[START SOURCE]
June 2018 Newsletter
Dear Friends,

With the summer solstice a couple days away and many schools on summer break, it's the time of year for tending to the needs of your cafeteria program. Just as a garden needs water, sunlight, weeding, and a little TLC to produce a harvest, so too do your kitchen operations need tending. What worked well this past year and what needs to change to continue to grow your program? Where are the gaps and what are the strengths to build upon? What equipment needs to be replaced, and what systems need adjustment? With concrete goals and a strong vision, the answers to these questions present themselves much easier, and the actions taken this summer lead to a bountiful harvest in the fall. 
Featured Article
Menu Planning the Beyond Green Partners Way
One day in the future all schools will take responsibility for their students' health by serving scratch-cooked food grown in the community. Frozen, canned, and boxed fo od will be replaced with raw, whole ingredients. Warmers will be replaced with braziers. Culinary training will replace business as usual.
[END SOURCE]
### WHAT YOU NEED TO DO
1. According to the newsletter, what will warmers be replaced with?
2. Reproduce the part of the newsletter that opens with the words "June 2018 Newsletter" and closes with "in the fall.", swapping "garden" for "orchard".
The items placed here are drawn from a different source than the newsletter.
[START LISTED RECORDS]
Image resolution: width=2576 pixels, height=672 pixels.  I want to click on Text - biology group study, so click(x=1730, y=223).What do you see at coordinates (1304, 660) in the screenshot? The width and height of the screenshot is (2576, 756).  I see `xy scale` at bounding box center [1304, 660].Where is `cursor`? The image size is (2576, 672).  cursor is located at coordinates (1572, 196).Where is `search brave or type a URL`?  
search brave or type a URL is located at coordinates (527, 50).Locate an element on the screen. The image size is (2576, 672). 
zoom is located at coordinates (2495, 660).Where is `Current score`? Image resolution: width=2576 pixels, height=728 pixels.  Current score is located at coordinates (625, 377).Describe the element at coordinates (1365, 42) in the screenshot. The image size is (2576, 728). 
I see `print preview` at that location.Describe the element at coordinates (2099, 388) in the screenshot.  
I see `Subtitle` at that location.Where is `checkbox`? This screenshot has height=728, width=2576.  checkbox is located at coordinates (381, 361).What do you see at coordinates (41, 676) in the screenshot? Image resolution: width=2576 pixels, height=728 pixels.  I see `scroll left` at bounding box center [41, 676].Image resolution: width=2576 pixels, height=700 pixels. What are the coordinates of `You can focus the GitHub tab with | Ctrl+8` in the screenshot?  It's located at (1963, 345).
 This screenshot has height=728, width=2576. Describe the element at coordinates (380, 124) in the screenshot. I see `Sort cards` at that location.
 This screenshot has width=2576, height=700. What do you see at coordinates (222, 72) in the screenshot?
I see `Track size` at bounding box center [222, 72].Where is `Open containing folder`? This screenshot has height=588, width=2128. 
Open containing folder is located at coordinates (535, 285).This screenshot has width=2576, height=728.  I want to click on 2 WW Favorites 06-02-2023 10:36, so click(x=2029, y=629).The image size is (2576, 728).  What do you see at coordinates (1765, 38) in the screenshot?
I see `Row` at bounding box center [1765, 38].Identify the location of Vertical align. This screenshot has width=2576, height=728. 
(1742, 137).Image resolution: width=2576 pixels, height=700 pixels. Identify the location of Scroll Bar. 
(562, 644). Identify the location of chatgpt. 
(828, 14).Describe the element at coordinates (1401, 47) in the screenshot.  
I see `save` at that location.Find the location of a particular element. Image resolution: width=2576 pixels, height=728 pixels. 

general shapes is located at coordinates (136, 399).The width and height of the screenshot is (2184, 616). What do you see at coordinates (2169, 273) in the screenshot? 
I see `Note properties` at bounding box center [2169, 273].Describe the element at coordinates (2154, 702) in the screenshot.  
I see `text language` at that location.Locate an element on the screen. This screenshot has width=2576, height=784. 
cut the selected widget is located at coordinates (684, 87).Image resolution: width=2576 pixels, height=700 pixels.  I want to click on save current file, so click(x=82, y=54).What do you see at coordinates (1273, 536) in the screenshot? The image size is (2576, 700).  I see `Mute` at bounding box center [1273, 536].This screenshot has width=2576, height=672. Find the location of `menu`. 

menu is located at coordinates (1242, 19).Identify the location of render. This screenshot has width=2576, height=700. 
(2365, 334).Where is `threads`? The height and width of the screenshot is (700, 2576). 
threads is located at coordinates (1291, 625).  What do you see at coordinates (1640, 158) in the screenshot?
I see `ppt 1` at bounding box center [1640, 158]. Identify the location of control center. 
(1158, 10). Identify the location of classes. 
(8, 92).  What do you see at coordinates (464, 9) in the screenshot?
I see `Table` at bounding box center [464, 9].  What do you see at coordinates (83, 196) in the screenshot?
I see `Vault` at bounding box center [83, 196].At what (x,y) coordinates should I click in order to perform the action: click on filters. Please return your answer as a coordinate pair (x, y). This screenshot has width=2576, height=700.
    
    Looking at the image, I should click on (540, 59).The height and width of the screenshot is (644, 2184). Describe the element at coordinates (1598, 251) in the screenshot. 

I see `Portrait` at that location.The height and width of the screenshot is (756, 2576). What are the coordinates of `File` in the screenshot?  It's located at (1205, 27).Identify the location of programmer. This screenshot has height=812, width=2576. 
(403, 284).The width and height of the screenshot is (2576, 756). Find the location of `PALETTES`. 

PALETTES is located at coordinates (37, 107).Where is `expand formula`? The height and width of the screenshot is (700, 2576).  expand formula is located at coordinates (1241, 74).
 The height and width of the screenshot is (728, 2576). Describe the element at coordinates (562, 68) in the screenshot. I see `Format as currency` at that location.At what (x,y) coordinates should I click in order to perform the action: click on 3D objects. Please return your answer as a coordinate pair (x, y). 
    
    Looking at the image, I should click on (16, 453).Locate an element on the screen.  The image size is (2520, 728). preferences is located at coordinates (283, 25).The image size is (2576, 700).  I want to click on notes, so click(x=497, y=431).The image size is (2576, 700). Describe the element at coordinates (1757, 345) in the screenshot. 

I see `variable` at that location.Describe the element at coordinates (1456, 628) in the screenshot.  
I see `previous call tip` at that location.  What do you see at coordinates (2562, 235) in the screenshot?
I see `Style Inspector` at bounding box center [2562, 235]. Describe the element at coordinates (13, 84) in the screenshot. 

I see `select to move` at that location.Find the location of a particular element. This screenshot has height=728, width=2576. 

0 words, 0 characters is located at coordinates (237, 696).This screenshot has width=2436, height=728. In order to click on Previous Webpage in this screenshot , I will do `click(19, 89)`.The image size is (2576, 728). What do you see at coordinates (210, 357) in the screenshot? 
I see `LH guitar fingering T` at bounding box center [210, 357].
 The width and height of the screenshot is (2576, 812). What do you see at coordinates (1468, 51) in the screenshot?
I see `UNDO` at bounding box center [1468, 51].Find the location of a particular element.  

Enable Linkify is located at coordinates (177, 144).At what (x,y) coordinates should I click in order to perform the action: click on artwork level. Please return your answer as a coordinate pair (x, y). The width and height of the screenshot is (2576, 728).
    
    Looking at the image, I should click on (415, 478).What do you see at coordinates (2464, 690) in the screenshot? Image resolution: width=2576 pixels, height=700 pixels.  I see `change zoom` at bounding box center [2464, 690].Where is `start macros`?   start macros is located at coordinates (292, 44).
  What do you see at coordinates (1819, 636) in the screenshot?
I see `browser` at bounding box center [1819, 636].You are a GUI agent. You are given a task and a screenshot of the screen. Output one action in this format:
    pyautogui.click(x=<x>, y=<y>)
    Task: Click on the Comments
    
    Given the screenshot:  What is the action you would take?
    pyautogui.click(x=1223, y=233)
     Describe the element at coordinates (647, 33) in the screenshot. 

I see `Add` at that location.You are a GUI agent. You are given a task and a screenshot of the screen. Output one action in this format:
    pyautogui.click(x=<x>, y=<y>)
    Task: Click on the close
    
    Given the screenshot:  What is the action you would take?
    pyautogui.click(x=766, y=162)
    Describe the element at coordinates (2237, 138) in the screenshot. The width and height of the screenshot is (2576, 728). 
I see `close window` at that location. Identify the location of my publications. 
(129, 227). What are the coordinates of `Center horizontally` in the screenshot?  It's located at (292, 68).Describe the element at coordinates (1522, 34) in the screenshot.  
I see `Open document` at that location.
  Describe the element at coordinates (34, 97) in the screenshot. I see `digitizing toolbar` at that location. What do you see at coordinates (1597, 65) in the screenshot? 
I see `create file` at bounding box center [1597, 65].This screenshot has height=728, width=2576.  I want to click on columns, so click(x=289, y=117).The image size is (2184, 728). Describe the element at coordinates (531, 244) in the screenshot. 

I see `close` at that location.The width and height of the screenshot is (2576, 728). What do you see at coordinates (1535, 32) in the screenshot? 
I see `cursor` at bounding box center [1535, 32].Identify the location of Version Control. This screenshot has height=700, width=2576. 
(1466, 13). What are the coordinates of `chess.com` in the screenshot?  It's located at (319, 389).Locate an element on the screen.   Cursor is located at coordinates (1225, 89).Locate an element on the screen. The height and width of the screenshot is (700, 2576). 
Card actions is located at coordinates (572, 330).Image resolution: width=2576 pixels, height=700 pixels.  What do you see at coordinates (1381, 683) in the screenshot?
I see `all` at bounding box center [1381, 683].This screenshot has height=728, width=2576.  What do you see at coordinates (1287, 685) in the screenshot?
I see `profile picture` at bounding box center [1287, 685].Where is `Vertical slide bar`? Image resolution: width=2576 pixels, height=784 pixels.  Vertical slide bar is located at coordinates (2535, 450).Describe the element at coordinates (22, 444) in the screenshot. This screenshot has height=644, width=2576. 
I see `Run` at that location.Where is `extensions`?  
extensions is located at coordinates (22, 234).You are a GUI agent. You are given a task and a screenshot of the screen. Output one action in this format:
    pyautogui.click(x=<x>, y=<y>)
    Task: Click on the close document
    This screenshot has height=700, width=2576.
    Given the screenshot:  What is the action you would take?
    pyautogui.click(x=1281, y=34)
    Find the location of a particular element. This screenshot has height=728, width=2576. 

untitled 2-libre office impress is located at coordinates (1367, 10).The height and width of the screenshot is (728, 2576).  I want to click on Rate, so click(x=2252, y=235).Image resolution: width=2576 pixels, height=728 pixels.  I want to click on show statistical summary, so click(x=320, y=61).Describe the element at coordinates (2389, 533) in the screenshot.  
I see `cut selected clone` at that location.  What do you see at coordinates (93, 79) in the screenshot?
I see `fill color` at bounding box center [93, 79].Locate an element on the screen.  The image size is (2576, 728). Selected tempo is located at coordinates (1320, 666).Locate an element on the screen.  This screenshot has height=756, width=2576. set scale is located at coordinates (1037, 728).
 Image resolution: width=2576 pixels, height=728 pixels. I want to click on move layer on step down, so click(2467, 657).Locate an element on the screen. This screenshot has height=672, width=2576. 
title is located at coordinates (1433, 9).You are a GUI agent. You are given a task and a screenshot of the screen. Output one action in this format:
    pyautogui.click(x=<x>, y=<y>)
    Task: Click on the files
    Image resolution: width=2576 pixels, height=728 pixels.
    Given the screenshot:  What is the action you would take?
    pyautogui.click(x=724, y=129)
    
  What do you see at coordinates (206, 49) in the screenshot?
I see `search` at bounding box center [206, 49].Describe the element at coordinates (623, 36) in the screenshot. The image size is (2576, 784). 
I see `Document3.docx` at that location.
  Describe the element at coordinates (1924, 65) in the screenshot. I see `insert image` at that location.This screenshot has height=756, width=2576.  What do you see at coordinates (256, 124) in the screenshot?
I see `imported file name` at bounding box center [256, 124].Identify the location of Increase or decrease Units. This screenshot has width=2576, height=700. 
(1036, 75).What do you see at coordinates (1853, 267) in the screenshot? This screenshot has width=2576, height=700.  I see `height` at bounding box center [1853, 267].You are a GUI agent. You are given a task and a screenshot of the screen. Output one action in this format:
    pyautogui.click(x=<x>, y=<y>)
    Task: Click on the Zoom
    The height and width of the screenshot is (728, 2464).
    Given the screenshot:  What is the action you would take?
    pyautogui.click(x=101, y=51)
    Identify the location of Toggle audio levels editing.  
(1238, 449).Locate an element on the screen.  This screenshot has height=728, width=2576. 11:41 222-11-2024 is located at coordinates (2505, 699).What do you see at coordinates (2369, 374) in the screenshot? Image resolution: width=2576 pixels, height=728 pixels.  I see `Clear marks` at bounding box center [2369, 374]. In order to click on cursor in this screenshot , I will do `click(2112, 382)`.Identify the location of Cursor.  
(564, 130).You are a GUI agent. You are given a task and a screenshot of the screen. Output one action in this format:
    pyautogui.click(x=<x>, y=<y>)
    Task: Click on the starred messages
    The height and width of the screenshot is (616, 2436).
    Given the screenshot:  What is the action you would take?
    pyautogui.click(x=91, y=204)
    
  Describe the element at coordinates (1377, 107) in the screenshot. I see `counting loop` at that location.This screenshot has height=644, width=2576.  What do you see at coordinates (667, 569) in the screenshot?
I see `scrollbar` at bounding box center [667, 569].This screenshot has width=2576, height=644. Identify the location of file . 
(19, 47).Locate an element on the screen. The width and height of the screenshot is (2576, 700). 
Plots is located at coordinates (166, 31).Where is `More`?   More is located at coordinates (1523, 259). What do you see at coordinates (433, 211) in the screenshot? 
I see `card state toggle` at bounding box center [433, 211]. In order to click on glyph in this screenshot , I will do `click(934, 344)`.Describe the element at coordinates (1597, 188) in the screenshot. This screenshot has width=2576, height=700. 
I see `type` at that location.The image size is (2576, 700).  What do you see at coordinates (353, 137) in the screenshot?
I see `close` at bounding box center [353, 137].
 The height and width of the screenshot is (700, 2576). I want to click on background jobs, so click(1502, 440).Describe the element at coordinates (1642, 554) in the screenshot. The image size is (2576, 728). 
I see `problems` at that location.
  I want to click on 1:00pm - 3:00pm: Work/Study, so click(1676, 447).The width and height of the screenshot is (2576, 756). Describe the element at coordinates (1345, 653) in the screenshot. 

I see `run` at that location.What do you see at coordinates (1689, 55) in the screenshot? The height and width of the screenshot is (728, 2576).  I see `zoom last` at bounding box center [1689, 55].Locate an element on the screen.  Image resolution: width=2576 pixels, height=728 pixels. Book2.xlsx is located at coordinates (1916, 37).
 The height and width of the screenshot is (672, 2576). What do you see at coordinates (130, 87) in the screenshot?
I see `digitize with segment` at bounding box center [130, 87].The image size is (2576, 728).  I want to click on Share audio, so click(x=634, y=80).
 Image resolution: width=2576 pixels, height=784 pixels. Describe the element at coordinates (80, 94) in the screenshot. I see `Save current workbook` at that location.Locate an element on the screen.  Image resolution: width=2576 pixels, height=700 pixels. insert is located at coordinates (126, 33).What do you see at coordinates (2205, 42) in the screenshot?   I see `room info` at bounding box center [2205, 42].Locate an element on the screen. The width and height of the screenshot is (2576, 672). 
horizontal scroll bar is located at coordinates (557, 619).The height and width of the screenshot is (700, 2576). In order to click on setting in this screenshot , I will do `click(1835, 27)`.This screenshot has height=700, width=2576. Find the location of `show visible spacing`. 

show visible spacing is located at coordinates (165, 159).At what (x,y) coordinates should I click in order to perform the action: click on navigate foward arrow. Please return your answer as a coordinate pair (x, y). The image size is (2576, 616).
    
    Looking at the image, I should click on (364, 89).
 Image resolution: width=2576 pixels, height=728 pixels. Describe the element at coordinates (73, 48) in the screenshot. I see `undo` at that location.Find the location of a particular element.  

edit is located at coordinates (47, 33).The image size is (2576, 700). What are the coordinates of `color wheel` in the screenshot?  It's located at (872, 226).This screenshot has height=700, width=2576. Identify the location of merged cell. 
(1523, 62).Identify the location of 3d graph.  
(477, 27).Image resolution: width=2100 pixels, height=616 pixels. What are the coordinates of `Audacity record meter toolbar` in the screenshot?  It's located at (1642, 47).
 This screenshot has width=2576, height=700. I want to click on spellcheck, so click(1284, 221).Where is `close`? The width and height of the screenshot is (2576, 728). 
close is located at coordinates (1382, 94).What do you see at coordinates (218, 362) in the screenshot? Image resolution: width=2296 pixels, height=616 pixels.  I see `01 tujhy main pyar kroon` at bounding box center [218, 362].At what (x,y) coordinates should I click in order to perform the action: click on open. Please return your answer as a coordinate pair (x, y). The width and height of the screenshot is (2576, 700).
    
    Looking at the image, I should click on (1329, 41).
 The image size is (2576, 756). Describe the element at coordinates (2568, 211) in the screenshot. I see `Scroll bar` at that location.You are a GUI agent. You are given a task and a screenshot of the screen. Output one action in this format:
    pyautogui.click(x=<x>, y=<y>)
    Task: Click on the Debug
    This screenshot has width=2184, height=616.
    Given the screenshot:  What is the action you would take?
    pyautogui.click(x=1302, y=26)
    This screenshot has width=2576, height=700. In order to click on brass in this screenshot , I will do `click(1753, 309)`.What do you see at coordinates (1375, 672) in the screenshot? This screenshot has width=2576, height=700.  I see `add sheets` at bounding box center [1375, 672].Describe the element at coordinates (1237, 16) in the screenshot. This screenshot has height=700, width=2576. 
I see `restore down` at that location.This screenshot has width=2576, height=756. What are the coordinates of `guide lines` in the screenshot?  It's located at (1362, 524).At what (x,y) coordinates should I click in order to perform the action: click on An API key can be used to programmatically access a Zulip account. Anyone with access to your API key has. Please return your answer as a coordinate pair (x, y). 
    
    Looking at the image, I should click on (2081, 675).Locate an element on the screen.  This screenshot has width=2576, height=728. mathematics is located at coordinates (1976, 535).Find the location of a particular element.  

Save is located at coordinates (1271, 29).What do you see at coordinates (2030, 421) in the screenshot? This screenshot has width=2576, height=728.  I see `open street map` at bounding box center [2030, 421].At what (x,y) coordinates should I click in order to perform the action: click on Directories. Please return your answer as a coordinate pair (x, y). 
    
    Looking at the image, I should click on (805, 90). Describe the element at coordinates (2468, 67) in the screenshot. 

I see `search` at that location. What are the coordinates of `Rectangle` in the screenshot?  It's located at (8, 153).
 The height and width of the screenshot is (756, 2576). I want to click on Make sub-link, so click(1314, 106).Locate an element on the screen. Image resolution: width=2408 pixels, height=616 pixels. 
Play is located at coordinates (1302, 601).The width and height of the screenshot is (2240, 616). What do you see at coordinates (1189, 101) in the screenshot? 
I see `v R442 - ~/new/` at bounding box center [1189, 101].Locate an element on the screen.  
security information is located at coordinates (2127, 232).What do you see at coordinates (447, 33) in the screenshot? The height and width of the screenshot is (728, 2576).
[END LISTED RECORDS]
### SOLUTIONS BY TASK
1. Braziers.

2.
June 2018 Newsletter
Dear Friends,

With the summer solstice a couple days away and many schools on summer break, it's the time of year for tending to the needs of your cafeteria program. Just as a orchard needs water, sunlight, weeding, and a little TLC to produce a harvest, so too do your kitchen operations need tending. What worked well this past year and what needs to change to continue to grow your program? Where are the gaps and what are the strengths to build upon? What equipment needs to be replaced, and what systems need adjustment? With concrete goals and a strong vision, the answers to these questions present themselves much easier, and the actions taken this summer lead to a bountiful harvest in the fall.